Landlords and tenants initially gravitated toward online business out of necessity. Social distancing requirements mandated a change in the way people show property, sign leases, and pay rent. These online practices were solid even before the pandemic, but now that people have moved their business online, many want to keep it there.
By showing a property online, landlords and tenants never have to meet face to face. That may seem obvious, but—pandemic aside—getting two people into the same place at the same time presents logistical challenges, especially when both are working adults.
Virtual showings and online tours not only save time and effort, but also rival the conversion rates of in-person showings. Entrata reports a 26.6% tour-to-application rate for virtual showings, compared to a 27.7% for in-person, guided tours. The respective tour-to-lease rates are an impressive 18.47% and 19.86%. Of the landlords that now offer virtual showings, 74% offered them for the first time in 2020.

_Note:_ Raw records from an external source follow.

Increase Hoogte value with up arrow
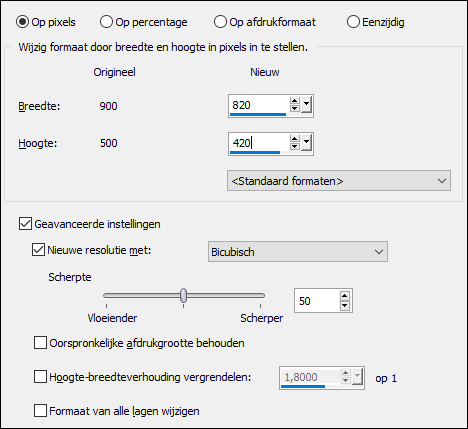This screenshot has height=429, width=468. (294, 139)
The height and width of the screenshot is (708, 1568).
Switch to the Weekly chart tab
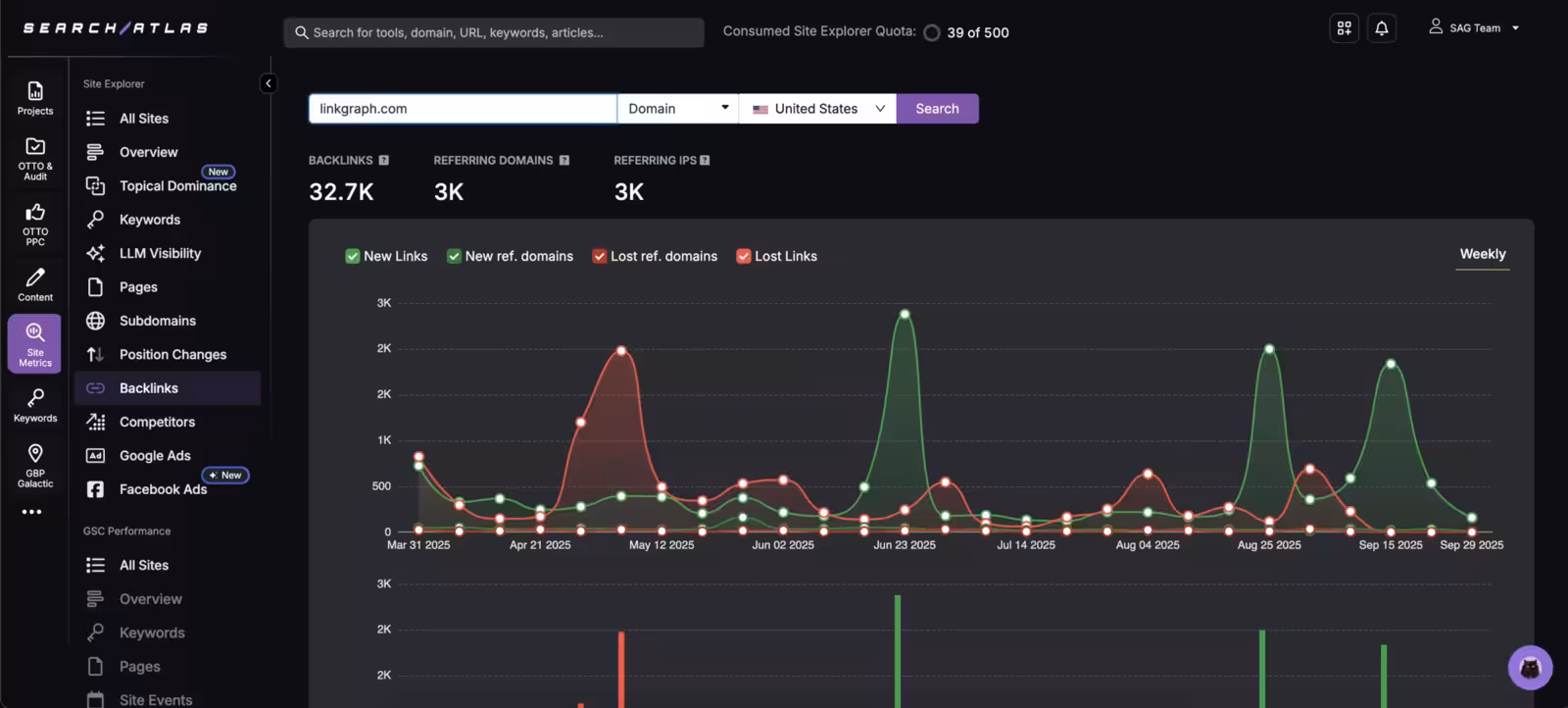1482,254
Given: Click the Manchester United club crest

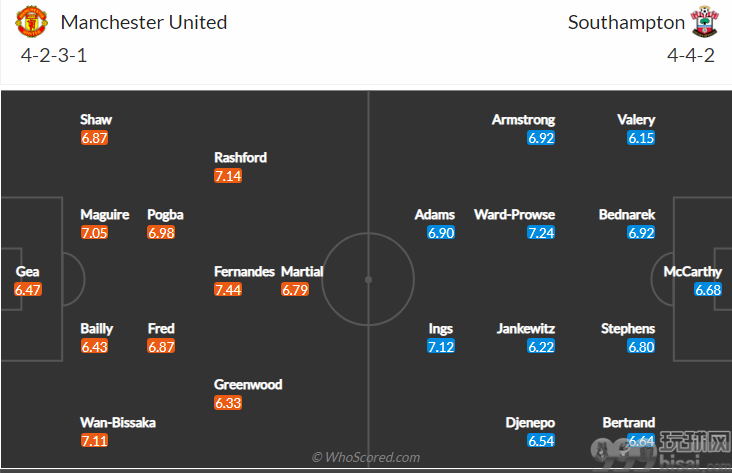Looking at the screenshot, I should click(31, 21).
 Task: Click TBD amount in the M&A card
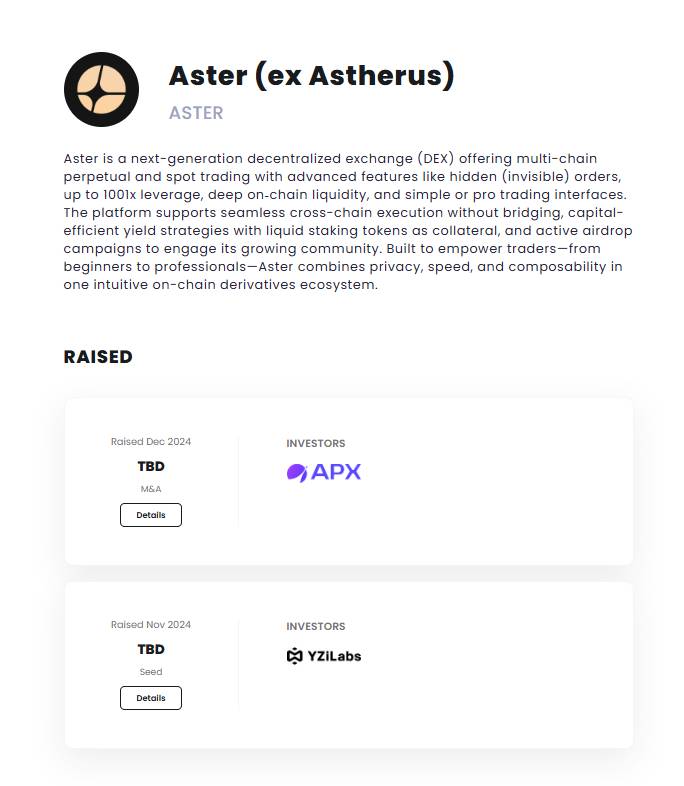point(151,466)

To show a property online, all you need is a smartphone or laptop. You can record a walkthrough where you highlight the features of the property, or (with a conferencing application like Zoom) you can perform a live online tour and answer questions. If you want to delve deeper, you can even create 3D pictures of each room and reconstruct the property virtually, so that prospective tenants can explore at their own pace.
Leases and document signings also moved online out of necessity. Our internal data, from more than 10,000 Innago users, shows a 360% increase in online document signings since the start of the pandemic.
This is another silver lining for landlords, because online documents offer several benefits over paper. Cloud-secured and available at any time to both parties, online documents never get lost, nor will there be any disputes about what’s actually in them, since either party can access them at any time. Documents signed online are easier to validate in court than those signed by hand. Not to mention that sending a new copy of the lease online can make renewal seamless for tenants.
And 77% of the tenants we surveyed prefer to pay rent online. Whether by card or ACH, online payments are faster than paper checks, money orders, and cash. They facilitate effortless and secure record-keeping for both parties. Here at Innago, we’ve seen a 105% increase in tenants paying online. There’s good reason to believe online transactions are here to stay in the rental housing business.
Although these changes may have been forced by the pandemic, there’s no denying the benefits for both landlords and tenants. If you find yourself facing some of these challenges, it’s important to act quickly and adopt some of these measures before you find yourself in a financial bind.